◆ **EXERCISE BRIEF**: Replace "Screen dimensions" with "Display size" everywhere in the following lines, and leave all other text unchanged.

◆ **Entries for locating text and elements**:
================================
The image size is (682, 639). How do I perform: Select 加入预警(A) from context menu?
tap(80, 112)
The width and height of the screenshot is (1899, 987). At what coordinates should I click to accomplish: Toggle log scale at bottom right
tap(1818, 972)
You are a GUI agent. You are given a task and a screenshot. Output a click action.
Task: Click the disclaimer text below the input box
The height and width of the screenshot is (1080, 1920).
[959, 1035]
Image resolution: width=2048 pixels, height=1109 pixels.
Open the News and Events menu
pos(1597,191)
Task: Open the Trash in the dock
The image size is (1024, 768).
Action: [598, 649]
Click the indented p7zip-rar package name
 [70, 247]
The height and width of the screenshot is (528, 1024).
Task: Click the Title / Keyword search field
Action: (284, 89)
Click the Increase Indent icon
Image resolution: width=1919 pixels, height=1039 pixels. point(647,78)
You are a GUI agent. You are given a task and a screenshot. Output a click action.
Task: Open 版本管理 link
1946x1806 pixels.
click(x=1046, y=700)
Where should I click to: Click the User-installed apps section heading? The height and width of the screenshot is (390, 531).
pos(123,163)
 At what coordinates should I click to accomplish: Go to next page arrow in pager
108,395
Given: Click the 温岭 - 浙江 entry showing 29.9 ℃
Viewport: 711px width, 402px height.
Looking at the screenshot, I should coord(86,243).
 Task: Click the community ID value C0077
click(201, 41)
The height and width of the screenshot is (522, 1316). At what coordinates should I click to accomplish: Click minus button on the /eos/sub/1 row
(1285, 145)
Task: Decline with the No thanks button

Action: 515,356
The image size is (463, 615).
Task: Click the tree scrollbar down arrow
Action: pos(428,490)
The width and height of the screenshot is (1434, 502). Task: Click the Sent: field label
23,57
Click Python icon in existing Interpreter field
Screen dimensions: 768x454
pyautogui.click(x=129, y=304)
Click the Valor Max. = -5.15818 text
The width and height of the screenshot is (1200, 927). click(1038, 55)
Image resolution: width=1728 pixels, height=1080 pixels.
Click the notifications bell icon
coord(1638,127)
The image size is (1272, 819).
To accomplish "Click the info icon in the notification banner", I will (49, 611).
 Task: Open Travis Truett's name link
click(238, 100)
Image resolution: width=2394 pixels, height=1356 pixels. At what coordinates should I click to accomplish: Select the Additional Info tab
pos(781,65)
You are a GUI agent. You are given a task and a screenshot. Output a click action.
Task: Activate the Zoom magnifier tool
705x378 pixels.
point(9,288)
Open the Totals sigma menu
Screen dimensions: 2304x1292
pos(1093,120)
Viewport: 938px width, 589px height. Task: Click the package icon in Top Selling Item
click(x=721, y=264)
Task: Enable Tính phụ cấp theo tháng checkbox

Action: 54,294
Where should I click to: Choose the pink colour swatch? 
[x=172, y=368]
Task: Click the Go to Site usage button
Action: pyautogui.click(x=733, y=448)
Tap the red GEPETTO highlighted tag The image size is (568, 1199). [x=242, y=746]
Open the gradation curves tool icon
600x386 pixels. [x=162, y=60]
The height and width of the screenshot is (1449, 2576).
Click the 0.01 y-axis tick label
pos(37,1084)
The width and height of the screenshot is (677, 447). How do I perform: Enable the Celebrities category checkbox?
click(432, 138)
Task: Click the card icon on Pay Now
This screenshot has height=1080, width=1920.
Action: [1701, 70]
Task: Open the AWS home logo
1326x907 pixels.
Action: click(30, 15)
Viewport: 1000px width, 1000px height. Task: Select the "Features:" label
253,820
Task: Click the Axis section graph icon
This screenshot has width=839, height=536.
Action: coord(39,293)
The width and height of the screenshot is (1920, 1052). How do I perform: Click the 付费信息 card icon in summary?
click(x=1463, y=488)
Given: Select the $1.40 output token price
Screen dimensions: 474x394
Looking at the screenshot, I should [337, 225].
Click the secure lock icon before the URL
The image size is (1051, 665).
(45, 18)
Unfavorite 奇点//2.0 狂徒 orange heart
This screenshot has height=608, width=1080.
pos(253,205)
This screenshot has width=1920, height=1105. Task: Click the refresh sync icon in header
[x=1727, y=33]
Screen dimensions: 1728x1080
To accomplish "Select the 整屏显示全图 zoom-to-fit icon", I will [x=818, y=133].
================================
◆ **COMPLETED EXERCISE**:
The image size is (682, 639). How do I perform: Select 加入预警(A) from context menu?
tap(80, 112)
The width and height of the screenshot is (1899, 987). At what coordinates should I click to accomplish: Toggle log scale at bottom right
tap(1818, 972)
You are a GUI agent. You are given a task and a screenshot. Output a click action.
Task: Click the disclaimer text below the input box
The height and width of the screenshot is (1080, 1920).
[959, 1035]
Image resolution: width=2048 pixels, height=1109 pixels.
Open the News and Events menu
pos(1597,191)
Task: Open the Trash in the dock
The image size is (1024, 768).
Action: [598, 649]
Click the indented p7zip-rar package name
 [70, 247]
The height and width of the screenshot is (528, 1024).
Task: Click the Title / Keyword search field
Action: (284, 89)
Click the Increase Indent icon
Image resolution: width=1919 pixels, height=1039 pixels. point(647,78)
You are a GUI agent. You are given a task and a screenshot. Output a click action.
Task: Open 版本管理 link
1946x1806 pixels.
click(x=1046, y=700)
Where should I click to: Click the User-installed apps section heading? The height and width of the screenshot is (390, 531).
pos(123,163)
 At what coordinates should I click to accomplish: Go to next page arrow in pager
108,395
Given: Click the 温岭 - 浙江 entry showing 29.9 ℃
Viewport: 711px width, 402px height.
Looking at the screenshot, I should coord(86,243).
 Task: Click the community ID value C0077
click(201, 41)
The height and width of the screenshot is (522, 1316). At what coordinates should I click to accomplish: Click minus button on the /eos/sub/1 row
(1285, 145)
Task: Decline with the No thanks button

Action: 515,356
The image size is (463, 615).
Task: Click the tree scrollbar down arrow
Action: pos(428,490)
The width and height of the screenshot is (1434, 502). Task: Click the Sent: field label
23,57
Click Python icon in existing Interpreter field
Display size: 768x454
pyautogui.click(x=129, y=304)
Click the Valor Max. = -5.15818 text
The width and height of the screenshot is (1200, 927). click(1038, 55)
Image resolution: width=1728 pixels, height=1080 pixels.
Click the notifications bell icon
coord(1638,127)
The image size is (1272, 819).
To accomplish "Click the info icon in the notification banner", I will (49, 611).
 Task: Open Travis Truett's name link
click(238, 100)
Image resolution: width=2394 pixels, height=1356 pixels. At what coordinates should I click to accomplish: Select the Additional Info tab
pos(781,65)
You are a GUI agent. You are given a task and a screenshot. Output a click action.
Task: Activate the Zoom magnifier tool
705x378 pixels.
point(9,288)
Open the Totals sigma menu
Display size: 2304x1292
pos(1093,120)
Viewport: 938px width, 589px height. Task: Click the package icon in Top Selling Item
click(x=721, y=264)
Task: Enable Tính phụ cấp theo tháng checkbox

Action: 54,294
Where should I click to: Choose the pink colour swatch? 
[x=172, y=368]
Task: Click the Go to Site usage button
Action: pyautogui.click(x=733, y=448)
Tap the red GEPETTO highlighted tag The image size is (568, 1199). [x=242, y=746]
Open the gradation curves tool icon
600x386 pixels. [x=162, y=60]
The height and width of the screenshot is (1449, 2576).
Click the 0.01 y-axis tick label
pos(37,1084)
The width and height of the screenshot is (677, 447). How do I perform: Enable the Celebrities category checkbox?
click(432, 138)
Task: Click the card icon on Pay Now
This screenshot has height=1080, width=1920.
Action: [1701, 70]
Task: Open the AWS home logo
1326x907 pixels.
Action: click(30, 15)
Viewport: 1000px width, 1000px height. Task: Select the "Features:" label
253,820
Task: Click the Axis section graph icon
This screenshot has width=839, height=536.
Action: coord(39,293)
The width and height of the screenshot is (1920, 1052). How do I perform: Click the 付费信息 card icon in summary?
click(x=1463, y=488)
Given: Select the $1.40 output token price
Display size: 474x394
Looking at the screenshot, I should [337, 225].
Click the secure lock icon before the URL
The image size is (1051, 665).
(45, 18)
Unfavorite 奇点//2.0 狂徒 orange heart
This screenshot has height=608, width=1080.
pos(253,205)
This screenshot has width=1920, height=1105. Task: Click the refresh sync icon in header
[x=1727, y=33]
Display size: 1728x1080
To accomplish "Select the 整屏显示全图 zoom-to-fit icon", I will [x=818, y=133].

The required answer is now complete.